Nevertheless, a festive air gripped the city. Those with money could still find wonderful clothes and jewels. The restaurants, when they could get supplies, were marvelous, and the nightclubs sparkled with gaiety. “I never saw anything like Paris,” wrote Eleanor. “The scandals going on would make many a woman at home unhappy. It is no place for the boys [i.e., American soldiers], especially the younger ones.… All the women in the restaurant look to me exaggerated, some pretty, all chic, but you wonder if any are ladies.”10

The Roosevelts were billeted by the Navy in a suite at the Ritz, where the lobby swarmed with foreign dignitaries sent to attend the peace conference that was about to begin. Woodrow Wilson arrived in the city the first week of January, after a triumphal tour of Great Britain and Western Europe. David Lloyd George arrived on January 11. The following day the Supreme Council of peacemakers—Wilson, Lloyd George, Prime Minister Vittorio Orlando of Italy, and Georges Clemenceau—convened for the first time.11 They met in the ornate chambers of the French Foreign Ministry on the Quai d’Orsay, where, as host, Clemenceau presided. For the most part their discussions were conducted in English. Clemenceau, who had lived many years in the United States, spoke English fluently, and Orlando was minimally conversant.12

As the only head of state, Wilson was accorded a chair a few inches higher than the others, but of the four, Wilson was in the most precarious political position.13 Lloyd George was fresh from parliamentary elections in which his coalition had won a huge majority; Clemenceau had just received an unprecedented 398–93 vote of confidence in the Chamber of Deputies; and Orlando headed a left-center government that was virtually unassailable. Only Wilson was fresh from defeat, having unwisely declared the congressional midterm elections in November a referendum on his leadership.14 The electorate had responded by giving the GOP control of Congress for the first time since 1910.15

To compound his problem, Wilson had excluded the Senate from the negotiations. The American delegation, in addition to Secretary of State Lansing and Colonel House, included more than twenty academic specialists but not one member of the U.S. Senate, which ultimately would have to pass judgment on the peace treaty.* Henry Cabot Lodge of Massachusetts would soon become chairman of the Foreign Relations Committee and was on record as supporting a league of nations.16 The personal animosity between Wilson and Lodge was notorious, but to have included him would have been an act of statesmanship from which the president would have benefited substantially. Equally damaging, Wilson had thumbed his nose at the nation’s Republican leadership, almost all of whom had supported the war vigorously. William Howard Taft, Charles Evans Hughes, and Elihu Root had all endorsed the idea of a league, and their inclusion would have given the delegation a bipartisan cast.17 Instead, Wilson chose to go it alone, convinced, as always, that his mission was divinely ordained.
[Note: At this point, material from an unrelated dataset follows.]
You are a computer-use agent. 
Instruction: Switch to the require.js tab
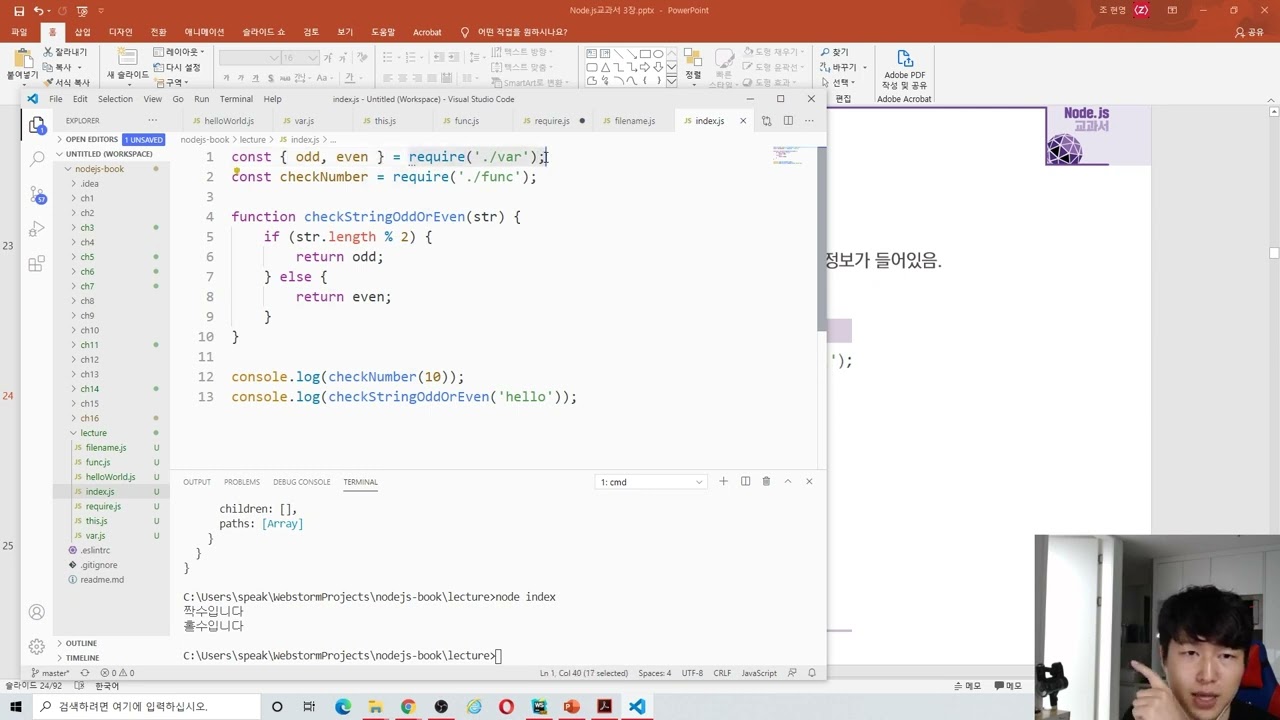pos(552,121)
The meetings of the Supreme Council were held in camera, and the participants’ discussions remained secret. So much for “open covenants, openly arrived at,” the first of Wilson’s Fourteen Points. But it was just as well the sessions were closed because relations among the Big Four were tepid at best.18 Orlando correctly perceived that he was being patronized; Lloyd George, the quintessential opportunist, had difficulty adhering to a fixed course; Clemenceau was all too fixed, obsessed with the need to provide for French security; while Wilson spoke with the dogmatic assurance of a Presbyterian elder. “What ignorance of Europe and how difficult all understandings were with him,” said Clemenceau. “He believed you could do everything by formulas and his fourteen points. God himself was content with ten commandments. Wilson modestly inflicted fourteen points on us … the fourteen commandments of the most empty theory.”19

FDR played no role at the peace conference.